4 thoughts on “Film Critics Turn Away From Hard Truths Reflected in The Bombardment

  1. Thank you for this article. There really is no “humane” way of waging war. What is describe here could be hundreds of thousands in Iraq during our invasion there, or Afghan villages, called “collateral damage”, if it is reported at all

    1. Thank you for reading! I agree, sadly there are countless Institut of Jeanne d’Arc stories throughout the history of war, most of whom will go untold.

  2. Saw it. Unlike most US propaganda Dept of War supported movies, it unmasks the false face painted on war and rips to the heart and soul. It can not be “reviewed” currently as the war drums are being pounded, in case the people should demand peace in Ukraine. A serious demand for peace should include the offering up of US war criminals responsible for the criminal invasion of Iraq based on lies for trial in the Hague in an effort to inspire worldwide reaction to two Nuclear Dictators brining humanity, again, to the brink of omnicide. Equal justice under law for ALL war criminals, not just theirs.

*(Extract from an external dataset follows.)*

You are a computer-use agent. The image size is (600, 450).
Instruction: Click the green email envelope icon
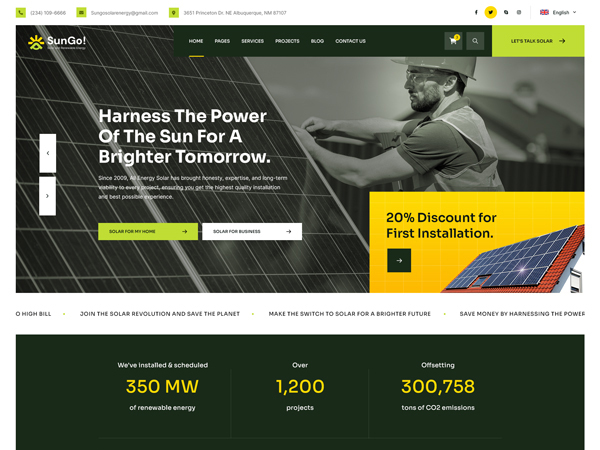click(81, 13)
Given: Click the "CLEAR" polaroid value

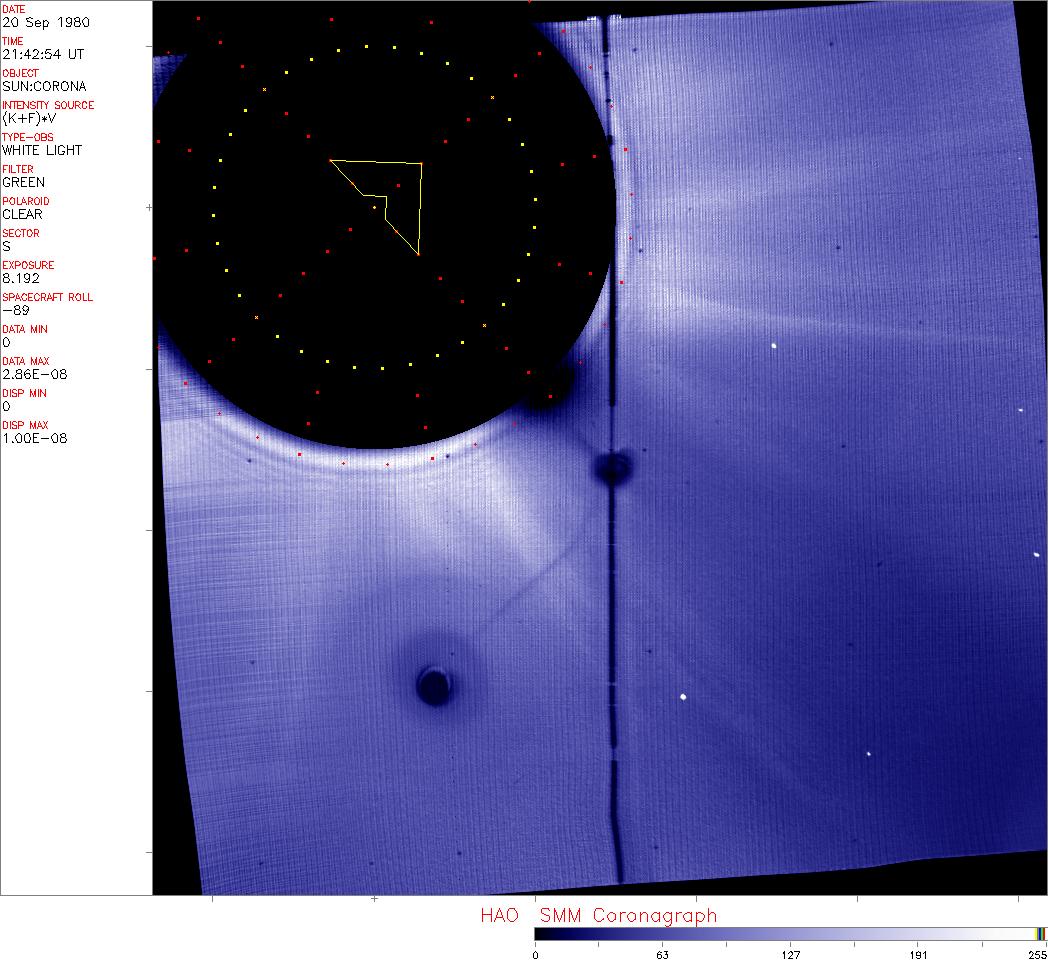Looking at the screenshot, I should point(23,214).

  3. I was a medical corpsman in Vietnam. The film’s unintended consequences would be called “a major cluster fuck.” These things shocked me at first but I found escape in smoking dope and drinking a couple of beers. And finally accepted I don’t really matter in the scheme of things. It’s just war. All wars are horrific. But Europeans view war from a different perspective. Who can blame them? They’ve been through hundreds of 9/11 attacks in the Second World War. I let go of my animus against civilians after the 9/11 attacks. They were so scared. But I wasn’t really surprised we were attacked. Sooner or later we would get some kind of major payback or blowback as Chalmers Johnson titled his prophetic book.. And I think of a civilian as a fellow citizen who believes he or she will live forever. I know that sounds absurd. But now that we have a volunteer armed forces for at least two generations, war has become just another spectator sport. so it’s hard for me to judge civilians. I kind of feel sorry for them in my old age. so they get their catharsis watching this war movie on Netflix.